Friday, September 9, 2011
There was recently a dialogue on the environmental law professors listserve about the practice of sending around reprints of one’s articles, and I appreciated the thoughtful post by Lesley McAllister earlier this week reflecting on whether to keep sending them. I wanted to weigh in on this issue as part of a broader concern about environmental mass mailings. As we come into the U.S. News & World Report ranking season, I wanted to make a plea to all law professors and programs, but especially environmental ones, to reduce the amount of paper you print and send and to encourage your colleagues to do the same.
I am troubled by how many paper brochures and mailings I get from environmental programs. As much as I have trouble getting through my in-box, I would much prefer that these programs promote sustainability by minimizing the paper that they send and share the exciting things that they and their faculty and students do electronically. Similarly, I am honored when people think to send me their work in a personal way, but I would much prefer to receive it via email. These seem like simple individual steps we can take that can have an aggregate impact. While using our computers also has a footprint, that footprint is likely less than these mass mailings that programs continue to send out as a business as usual practice.

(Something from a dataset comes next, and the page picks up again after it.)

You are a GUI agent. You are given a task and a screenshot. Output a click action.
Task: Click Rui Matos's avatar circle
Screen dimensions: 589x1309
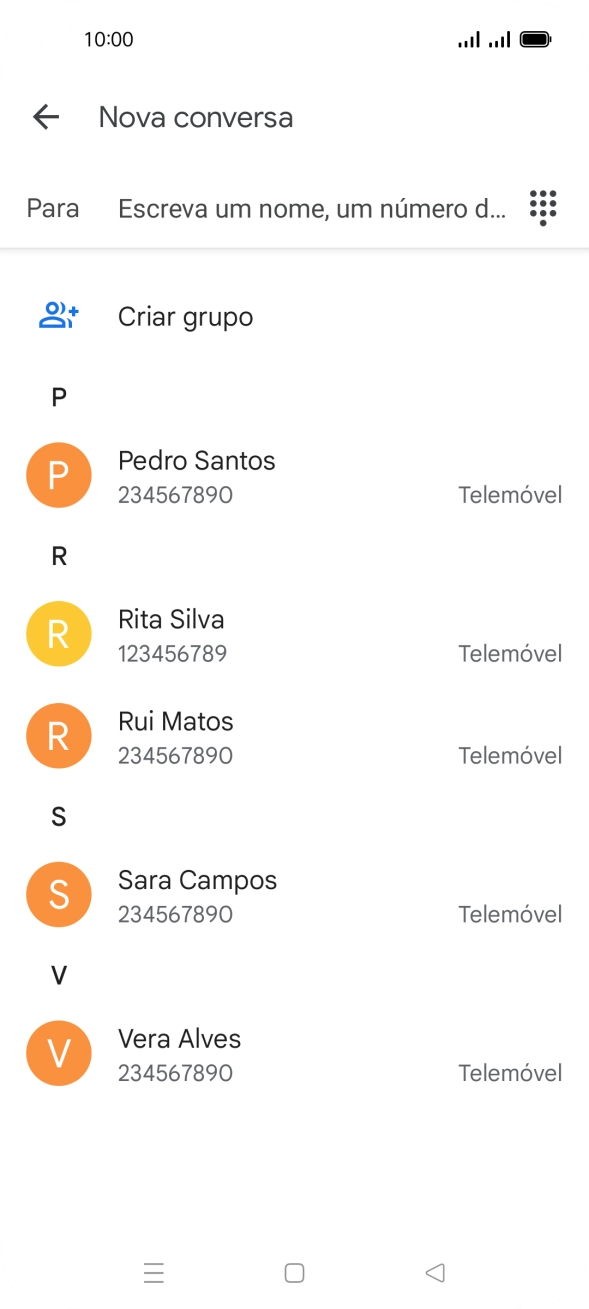[x=58, y=735]
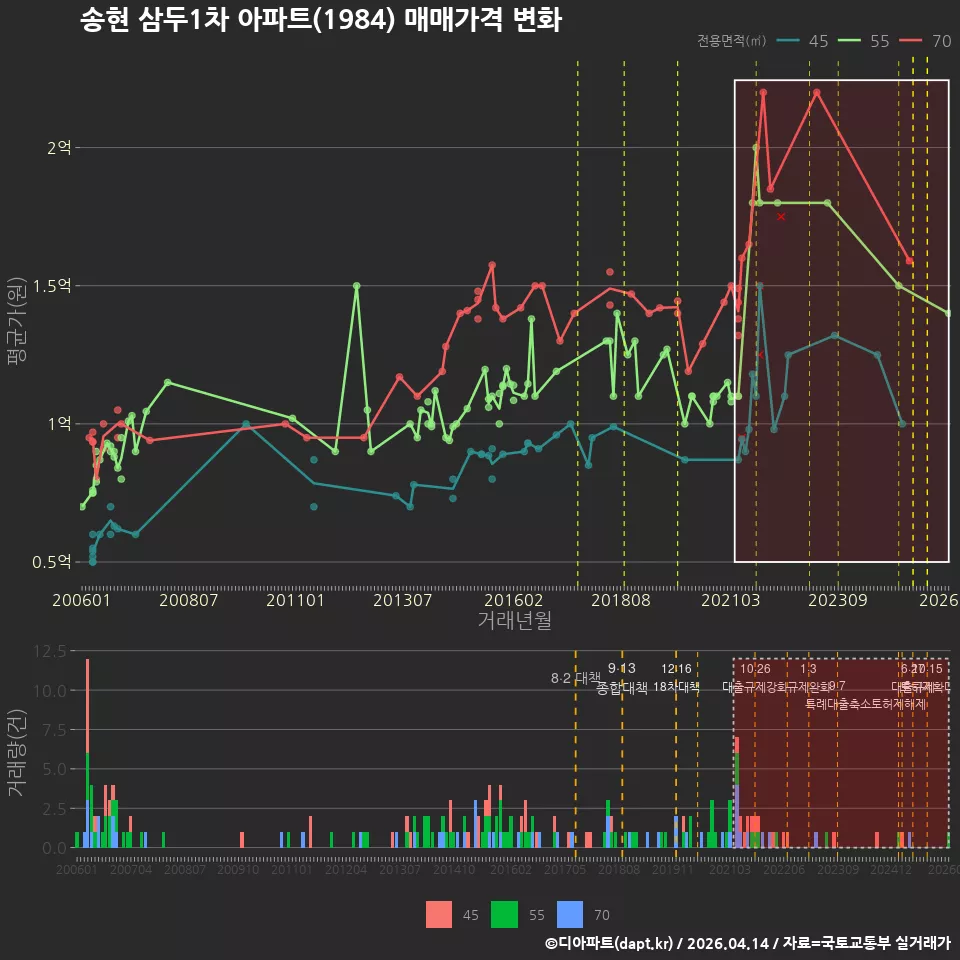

I personally have been shifting to ordering a minimal set of reprints and primarily sharing my work electronically. I also have asked my faculty to default to double-sided printing (and ask their assistants to do the same) when they need to print. I am incredibly excited about all of the new developments in our environmental and energy program at the University of Minnesota Law School, including our launching a new concentration in the area this year, and am encouraging us to share this news electronically without sending paper around. These are all small things, but as we think about all of the exciting possibilities in renewable energy and energy efficiency, it’s critical that we keep conservation in mind.